Case Name: Gerardo PLAZA, Appellant, v. The STATE of Florida, Appellee
Court: Florida District Court of Appeal
Jurisdiction: Florida
Decision Date: 1997-09-10
Citations: 699 So. 2d 289
Docket Number: No. 96-2199
Parties: Gerardo PLAZA, Appellant, v. The STATE of Florida, Appellee.
Judges: Before JORGENSON and SORONDO, JJ., and BARKDULL, Senior Judge.
Reporter: Southern Reporter, Second Series
Volume: 699
Pages: 289–294

Head Matter:
Gerardo PLAZA, Appellant, v. The STATE of Florida, Appellee.
No. 96-2199.
District Court of Appeal of Florida, Third District.
Sept. 10, 1997.
Bennett H. Brummer, Public Defender, and Louis K. Nicholas, II, Special Assistant Public Defender, for appellant.
Robert A. Butterworth, Attorney General, and Douglas Gurnic, Assistant Attorney General, and Emma Savadier, Legal Intern, for appellee.
Before JORGENSON and SORONDO, JJ., and BARKDULL, Senior Judge.

Opinion:
PER CURIAM.
Defendant appeals from judgments of conviction and sentences for first degree murder, armed burglary, and armed robbery. We affirm.
During jury selection, the State exercised four peremptory challenges on prospective female jurors. Each State challenge occasioned a separate defense objection based upon gender discrimination. When the defense objected to one particular strike, the court stated:
I am not going to even turn to the State. I am making a record why I'm not turning to the State. It is true that . she's a recovering alcoholic, as she testified, for three weeks.
The court allowed the strike, after further finding that no other juror against whom the State exercised a peremptory challenge was a recovering alcoholic. The defense objected.
On appeal, the defendant argues that the four peremptory strikes made by the State of female venire members were impermissibly based on gender, and that the trial court failed to consider the totality of the record when allowing those strikes. In addition, the defendant argues that the trial court erred in failing to conduct any Neil inquiry when the defense challenged the State's peremptory strike of the recovering alcoholic.
We find no deficiency in the trial court's conduct of the Neil inquiries.

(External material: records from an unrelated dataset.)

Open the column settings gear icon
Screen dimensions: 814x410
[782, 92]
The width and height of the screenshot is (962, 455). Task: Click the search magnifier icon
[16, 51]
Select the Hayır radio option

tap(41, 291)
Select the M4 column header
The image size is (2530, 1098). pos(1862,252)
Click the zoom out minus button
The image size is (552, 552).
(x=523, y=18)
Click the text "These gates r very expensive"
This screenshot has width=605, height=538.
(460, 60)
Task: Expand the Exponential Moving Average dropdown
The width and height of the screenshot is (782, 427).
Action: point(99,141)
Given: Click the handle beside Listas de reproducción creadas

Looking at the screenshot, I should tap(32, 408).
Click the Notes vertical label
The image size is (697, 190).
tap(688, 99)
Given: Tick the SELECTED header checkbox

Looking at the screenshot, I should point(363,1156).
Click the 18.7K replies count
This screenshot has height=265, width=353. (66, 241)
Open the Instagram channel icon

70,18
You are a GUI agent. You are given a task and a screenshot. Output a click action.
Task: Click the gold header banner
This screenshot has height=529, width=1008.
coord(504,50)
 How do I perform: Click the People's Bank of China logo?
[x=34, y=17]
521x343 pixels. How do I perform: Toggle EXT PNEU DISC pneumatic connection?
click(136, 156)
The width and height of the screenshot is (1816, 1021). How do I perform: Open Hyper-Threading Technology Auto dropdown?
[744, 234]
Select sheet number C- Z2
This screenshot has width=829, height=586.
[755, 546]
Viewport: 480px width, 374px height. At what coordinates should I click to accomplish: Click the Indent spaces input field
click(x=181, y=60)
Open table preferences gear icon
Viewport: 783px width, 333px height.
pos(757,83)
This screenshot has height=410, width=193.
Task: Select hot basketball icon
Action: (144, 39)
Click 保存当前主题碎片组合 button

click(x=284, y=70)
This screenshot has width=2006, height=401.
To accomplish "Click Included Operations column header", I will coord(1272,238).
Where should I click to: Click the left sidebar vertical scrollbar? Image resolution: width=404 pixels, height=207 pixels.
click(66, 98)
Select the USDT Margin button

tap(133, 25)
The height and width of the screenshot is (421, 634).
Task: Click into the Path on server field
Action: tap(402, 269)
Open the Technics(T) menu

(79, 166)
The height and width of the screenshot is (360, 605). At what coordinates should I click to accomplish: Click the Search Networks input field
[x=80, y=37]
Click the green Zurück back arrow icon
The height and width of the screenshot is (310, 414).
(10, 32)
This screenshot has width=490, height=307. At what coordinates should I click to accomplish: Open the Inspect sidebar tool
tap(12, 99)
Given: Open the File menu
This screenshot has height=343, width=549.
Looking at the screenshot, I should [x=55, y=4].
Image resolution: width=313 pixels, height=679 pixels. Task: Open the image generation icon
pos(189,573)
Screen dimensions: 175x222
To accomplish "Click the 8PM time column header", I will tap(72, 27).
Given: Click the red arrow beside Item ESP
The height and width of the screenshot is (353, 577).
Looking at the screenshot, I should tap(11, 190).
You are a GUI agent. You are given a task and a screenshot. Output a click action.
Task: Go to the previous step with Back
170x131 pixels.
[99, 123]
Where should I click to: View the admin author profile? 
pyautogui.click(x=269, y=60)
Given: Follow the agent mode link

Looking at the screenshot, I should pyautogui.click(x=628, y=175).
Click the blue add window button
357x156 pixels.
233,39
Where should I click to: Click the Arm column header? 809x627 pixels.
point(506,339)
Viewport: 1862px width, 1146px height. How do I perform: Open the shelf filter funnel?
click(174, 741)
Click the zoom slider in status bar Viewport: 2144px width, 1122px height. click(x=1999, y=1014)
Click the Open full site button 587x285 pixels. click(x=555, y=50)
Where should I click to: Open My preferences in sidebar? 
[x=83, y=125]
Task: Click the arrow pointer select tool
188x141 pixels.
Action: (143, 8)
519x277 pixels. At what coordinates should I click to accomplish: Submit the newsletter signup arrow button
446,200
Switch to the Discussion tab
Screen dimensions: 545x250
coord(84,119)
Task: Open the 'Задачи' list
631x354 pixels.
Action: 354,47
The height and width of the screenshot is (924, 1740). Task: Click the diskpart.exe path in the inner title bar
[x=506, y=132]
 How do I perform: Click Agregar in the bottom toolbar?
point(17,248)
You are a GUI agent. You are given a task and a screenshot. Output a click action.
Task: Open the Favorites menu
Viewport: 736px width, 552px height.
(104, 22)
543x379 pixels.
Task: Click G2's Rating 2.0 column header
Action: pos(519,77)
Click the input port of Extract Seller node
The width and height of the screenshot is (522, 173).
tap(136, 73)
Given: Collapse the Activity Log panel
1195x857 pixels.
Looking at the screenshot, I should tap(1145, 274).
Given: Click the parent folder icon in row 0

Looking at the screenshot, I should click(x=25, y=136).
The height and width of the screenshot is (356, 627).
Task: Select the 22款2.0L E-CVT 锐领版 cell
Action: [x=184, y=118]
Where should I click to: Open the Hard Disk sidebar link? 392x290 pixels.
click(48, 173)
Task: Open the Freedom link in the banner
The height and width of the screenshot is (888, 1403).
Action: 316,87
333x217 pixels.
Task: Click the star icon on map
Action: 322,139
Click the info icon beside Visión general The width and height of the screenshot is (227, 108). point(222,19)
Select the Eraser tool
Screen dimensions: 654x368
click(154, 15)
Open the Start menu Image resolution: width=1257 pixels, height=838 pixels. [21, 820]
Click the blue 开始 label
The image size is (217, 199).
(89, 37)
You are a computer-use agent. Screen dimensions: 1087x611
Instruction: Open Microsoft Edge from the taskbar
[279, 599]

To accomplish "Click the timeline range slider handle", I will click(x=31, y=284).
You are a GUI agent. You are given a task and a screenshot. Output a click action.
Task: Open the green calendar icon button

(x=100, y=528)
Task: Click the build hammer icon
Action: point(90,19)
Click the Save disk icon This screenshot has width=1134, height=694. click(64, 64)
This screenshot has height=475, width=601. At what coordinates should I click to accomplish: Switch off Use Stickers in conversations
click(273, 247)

The court considered the State's specific reasons for the strikes, and properly found them to be gender neutral.
Additionally, we find no error in the trial court's efficient and thorough elucidation of the gender-neutral reason supporting the State's peremptory strike of the venire member who was a recovering alcoholic. The trial court was in the midst of a series of exhaustive Neil inquiries in which the defense challenged the State's peremptory strikes and the court properly required a gender-neutral explanation. We see no reason to shackle the court in its conduct of voir dire by requiring that it first ask for, and then await the State's explanation for a strike. If the record clearly supports the gender-neutral reason for a peremptory strike, and the trial court properly articulates that reason, there is no error in allowing the strike. See State v. Holiday, 682 So.2d 1092 (Fla.1996) (based upon review of entire record of voir due concerning particular juror, court will not overturn trial court's determination of propriety of peremptory strike); Melbourne v. State, 679 So.2d 759 (Fla.1996) (trial court's assessment of credibility of reasons for strike will be affirmed unless clearly erroneous).
"The right to an impartial jury guaranteed by article I, section 16, is best safeguarded not by an arcane maze of reversible error traps, but by reason and common sense." Melbourne, 679 So.2d at 765. It defies reason and makes no sense to require a trial court, when it is engaged in the proper and thorough rigors of a Neil inquiry, to await a neutral explanation for a strike that is readily apparent from the record before articulating that explanation on the record. "The law does not require futile acts." Hoshaw v. State, 533 So.2d 886, 887 (Fla. 3d DCA 1988).
AFFIRMED.
JORGENSON, J, and BARKDULL, Senior Judge, concur.
. The court was referring here by name to one of the challenged female jurors.